■ Travail demandé ■
a) D'après le texte sur les flibustiers, que recevait celui qui avait perdu les deux jambes ?
b) Rédigez la suite du texte sur les flibustiers, en reprenant après sa dernière phrase.

■ Texte présenté ■
Dès les années 1630,
lorsqu’il s’agissait de monter une
expédition contre un navire
« abordable » ou contre une colonie voisine
dont on connaissait, grâce aux informations
fournies par la population indigène,
l’état de prospérité et les
forces de garnison, les intéressés se
regroupaient selon les principes de la libre
association et établissaient un contrat qui
stipulait les clauses du partage du butin. Forgeant des
alliances spontanées, ils refusaient de se
battre entre eux et juraient de venger les malheurs
infligés à leurs pairs.
« Qu’ils aient fait une prise ou
échoué dans une 1ère tentative,
écrit le Père Labat, les flibustiers (du
néerlandais « vrybuiter » :
libre-butineur... !) s’obligeaient à
continuer la course jusqu’à ce
qu’ils aient gagné assez d’argent
pour payer les blessés et les estropiés.
Ils mirent au point une sorte de mutuelle qui servait
à dédommager les estropiés.
D’après les documents qui nous sont
parvenus : qui perdait le bras droit ou une jambe
recevait 200 écus (ou deux esclaves !) et pour
les 2 jambes coupées, 600 écus (ou 6
esclaves...). La part des morts n’était
pas oubliée : on attribuait ce lot à
celui qui avait été
« amateloté »
(c’est-à-dire que deux matelots
s’associaient et mettaient leurs gains en commun
pour que le jour où l’un d’eux
décéderait, l’autre hérite
de la somme commune) avec le disparu ou à ses
héritiers. « On pouvait aussi le distribuer
aux pauvres, voire aux églises « pour faire
prier pour le défunt » ajoute en bon
ecclésiaste, le Père Labat. Les
« Frères de la Côte » se
définissaient en opposition aux autres groupes
et percevaient leurs activités comme
éthiques et pleinement justi
fiées. Ils
établirent ainsi leur propre idéal de
justice tout en bâtissant une discipline nouvelle
: ni chef, ni prêtre sur les bateaux !
L’égalité brutale offerte par cette
vie hors-la-loi leur paraissait sans doute plus
supportable que les tensions et les aléas de
l’économie de marché, ou la
discipline sévère d’un vaisseau
marchand.
Au vu de la prolifération
des ravages perpétrés par la flibuste
vers la fin des années 1690, certaines
autorités redoutaient que les pirates ne
« mettent en place une sorte de
société égalitaire dans des
régions inhabitées, étant
donné qu’ « aucune puissance dans ces
parties du monde ne serait en mesure de leur contester
le pouvoir ». Elles menèrent dès
1699 une véritable campagne
d’extermination. Soumis aux fortes pressions
conjuguées du gouvernement et des
négociants, les tribunaux devenant beaucoup
moins indulgents avec ces pirates que l’on
pouvait encore jusqu’à présent
confondre avec des marchands. Les repères
terrestres devenant moins sûrs suite à la
répression des Etats, il ne leur restait plus
qu’à hisser les voiles et prendre le
large.

■ Données enregistrées ■
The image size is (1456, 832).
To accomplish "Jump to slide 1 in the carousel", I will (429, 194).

* * *

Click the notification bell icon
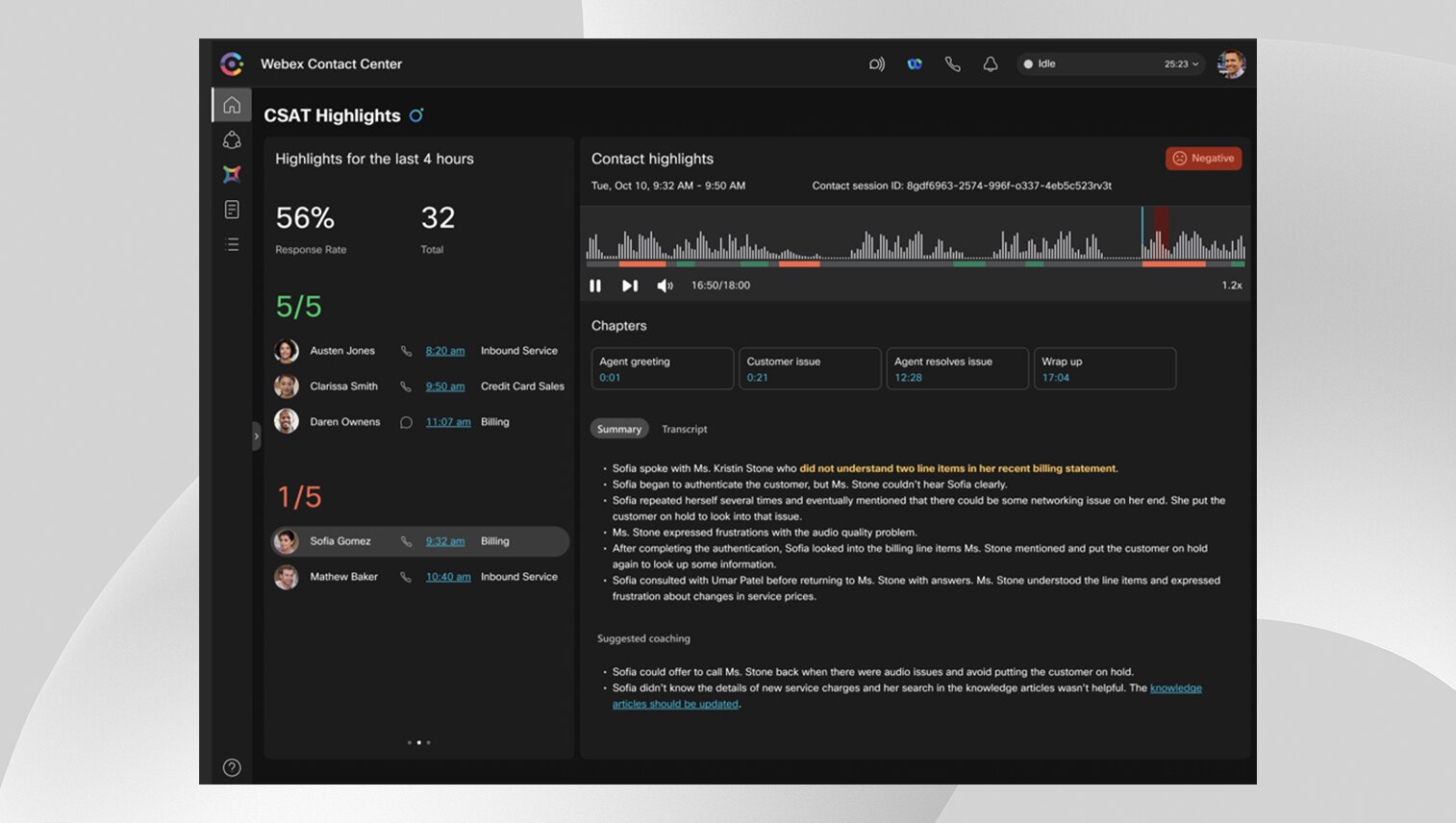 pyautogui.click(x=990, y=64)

■ Réponses par consigne ■
a) Il recevait 600 écus, ou six esclaves.

b)
On estime qu’un
équipage comptait autour de 80 matelots par
bateau, d’une moyenne d’âge
inférieure à la trentaine. Anne Bonny et
Marie Read sont les femmes pirates les plus connues,
mais on relève aussi les noms de Mary Harley et
de Mary Crickett entre 1726 et 1728 qui suivirent
l’exemple des pionnières (Grace
O’Malley avait déjà
écumé les mers d’Irlande à
cette époque), et plus tôt encore, Jeanne
de Belleville (en 1343 !) qui, pour venger la mort de
son mari, (M. de Clisson) et secondée par ses
deux fils, commandait trois bateaux et sillonnait les
mers de Bretagne. Plus tard, en Chine, au début
du XIXème siècle, c’est Mme Ching,
nous rapporte J.L.Borges, qui également pour
venger la mort de son mari se retrouve à la
tête d’une flotte de 500 navires pillant
les fleuves et les mers. Plus
généralement, peut-être
marchaient-elles simplement sur
les pas de ces « femmes-guerrières »
telles que Christian Devis, Ann Mills ou Hannah Snell
qui se travestissaient pour embrasser des
carrières masculines.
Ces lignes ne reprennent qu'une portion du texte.